In the meantime, Europe’s largest economy, Germany, owed much of its economic dynamism to robust China, which voraciously absorbed high-end German products and investments. 2016, however, marked a significant shift following the arbitral tribunal award at The Hague, which rejected China’s “nine-dashed-line” claims, as well as the election of Donald Trump, who would embrace a New Cold War with Beijing.
Just months into Trump’s presidency, then British Foreign Affairs Secretary Boris Johnson suggested his country would deploy its latest aircraft carrier, HMS Queen Elizabeth, to the South China Sea as soon as it would achieve full operational capacity in 2021.
On his part, the then newly-elected President Emmanuel Macron would also embrace a more proactive defense policy in the region, building on multi-billion-dollar defense deals with Australia and India. During his visit to the two countries in early-2018, the French leader called for a “new Paris-Delhi-Canberra axis” so that the like-minded powers will “be respected by China as an equal partner”.
This has coincided with deepeningnaval and diplomatic cooperation between France and Britain on one hand, and the so-called Quadrilateral (Quad) powers of Australia, India, Japan and the US on the other. Embracing the Trump administration’s “Free and Open Indo-Pacific” doctrine, which is a thinly-veiled euphemism for constraining China’s assertiveness, both France and Germany have released their own “Indo-Pacific” strategy papers, with Britain expected to follow suit.
Both Britain and France have described themselves as ‘resident powers’ in the region, given their extensive post-colonial territories in the Pacific and Indian Oceans. Both countries are also full-fledged nuclear powers, have blue-water naval capability, and are veto-bearing permanent members of the United Nations Security Council.
This gives them a measure of legitimacy as well as direct interest in sharping the geopolitical landscape in Asia, including in the South China Sea, where the bulk of global trade passes through. While shunning the US’s calls for joint naval patrols in China’s adjacent waters, both Britain and France are stepping up their naval deployments in the region, with Germany contemplating similar moves.
Last year, France was disinvited from the 70th anniversary of the People’s Liberation Army (PLA) Navy celebrations soon after the French frigate Vendemiaire (F734) conducted a de facto freedom of navigation operation across the Taiwan Strait.
In a telltale sign of Europe’s hardening position, Germany, which neither has territorial possessions in the region nor the ‘blue water’ naval capability to credibly project power in faraway oceans, is now seeking to “promote a European Indo-Pacific strategy” and make an “active contribution to shaping the international order in the Indo-Pacific.”
Europe’s maritime assertiveness in the Indo-Pacific and China’s adjacent waters has gone hand-in-hand with growing restrictions on strategic Chinese investments.
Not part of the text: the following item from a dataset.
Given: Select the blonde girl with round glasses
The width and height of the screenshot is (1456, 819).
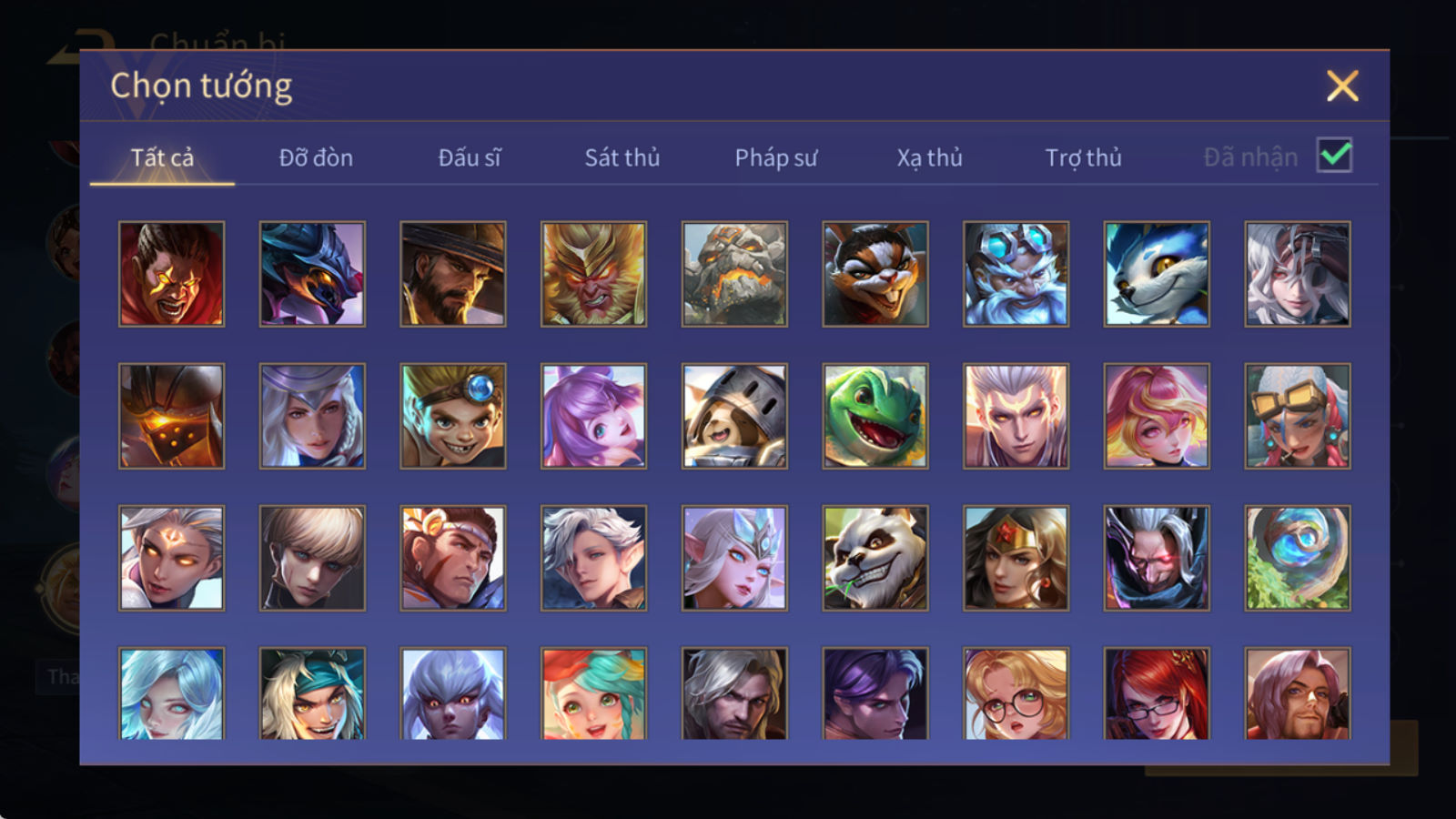Looking at the screenshot, I should tap(1016, 693).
In a veiled criticism of China’s rising economic influence in Asia, Germany called on regional states “to avoid unilateral dependencies by diversifying partnerships” with external powers such as Europe.
Amid the festering Sino-American tech and trade war, Britain has reconsidered cooperation with China’s Huawei telecommunications giant for the development of a 5G network at home. In response, Chinese Ambassador to the United Kingdom Liu Xiaoming has accused the Johnson administration of “seriously poison[ing] the atmosphere of China-UK relationship” and “gang[ing] up with the United States” against China.
When asked about Britain's likely deployment of its newly-refurbished aircraft carrier to the South China Sea, the Chinese ambassador accused “British politicians cling[ing] to the Cold War mentality”, which could “threaten a complete decoupling from China”. By all indications, Europe’s major powers have gradually, and perhaps even reluctantly, aligned with the US on key strategic issues, including in the South China Sea. So what was once a largely regional dispute has now become a full-fledged global geopolitical showdown, pitting China against the US and its allies across the Atlantic.